Because MALM degrades oxidized mitochondrial proteins7, we next examined the role of 14-3-3γ in this process. First, we examined the oxidative modification of the carbonyl groups in the protein side chains. Interestingly, oxidized proteins accumulated in the Mieap KD and the 14-3-3γ KD A549 cells, even in the absence of stress (Fig. 4b). After the IR, the accumulation of oxidized proteins was enhanced in both the Mieap KD and 14-3-3γ KD A549 cells, but not in the control A549 cells. These results clearly suggest that 14-3-3γ is involved in degrading oxidized proteins by MALM.

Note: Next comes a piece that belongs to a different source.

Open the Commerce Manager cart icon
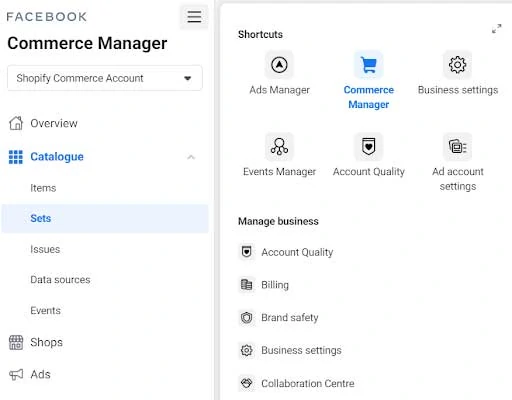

Using an antibody against nitrotyrosine, another oxidative stress marker, we next tried to confirm the role of 14-3-3γ in degrading oxidized mitochondrial proteins by carrying out IF experiments. Consistent with our previous study7, the accumulation of oxidized proteins in mitochondria was observed in the non-MALM cells (Fig. 5a, HCT116 cont/Ad-LacZ 5moi) after the IR, while the accumulation of oxidized mitochondrial proteins was significantly inhibited in the MALM-induced cells (Fig. 5a, HCT116 cont/Ad-Mieap β 5moi).

Figure 5. Potential role of 14-3-3γ in eliminating oxidized proteins within mitochondria.

Figure 5

(a and b) An IF analysis of MALM and oxidized proteins. The Ad-Mieap-β- or Ad-LacZ-infected control and Ad-Mieap-β-infected 14-3-3γ KD HCT116 cells (a) or the control, Mieap-KD, and 14-3-3γ KD A549 cells (b) were γ-irradiated. Three days after the IR, an IF analysis was performed using anti-LAMP1 antibody (LAMP1) to detect MALM (MALM) or using anti-nitrotyrosine antibody (Nitrotyrosine) to detect nitrotyrosine-oxidized proteins (Oxidized proteins). To evaluate the role of lysosomes, lysosome enzyme inhibitors were added to the A549 control and Ad-Mieap-β-infected HCT116 control cells on day 2 after the IR. The mitochondria are indicated by the DsRed-mito protein signal (Mito). Representative images are shown (upper panel of a or b). A quantitative analysis of MALM or nitrotyrosine intensity was performed using 300-400 cells. The average intensities of the MALM or nitrotyrosine-oxidized proteins per cell are shown with error bars indicating 1 standard deviation (SD; lower panel). P < 0.01 (*) was considered statistically significant. Scale bar = 20 μm.

We confirmed that the degradation of oxidized mitochondrial proteins, but not MALM, is severely inhibited by lysosomal enzyme inhibitors (Fig. 5a, HCT116 cont/Ad-Mieap β 5moi/lysosomal enzyme inhibitors) and NH4Cl (Supplementary Fig. S7a), which neutralizes the acidic environment of lysosomes, suggesting that lysosomal enzymes play a critical role in removing oxidized mitochondrial proteins.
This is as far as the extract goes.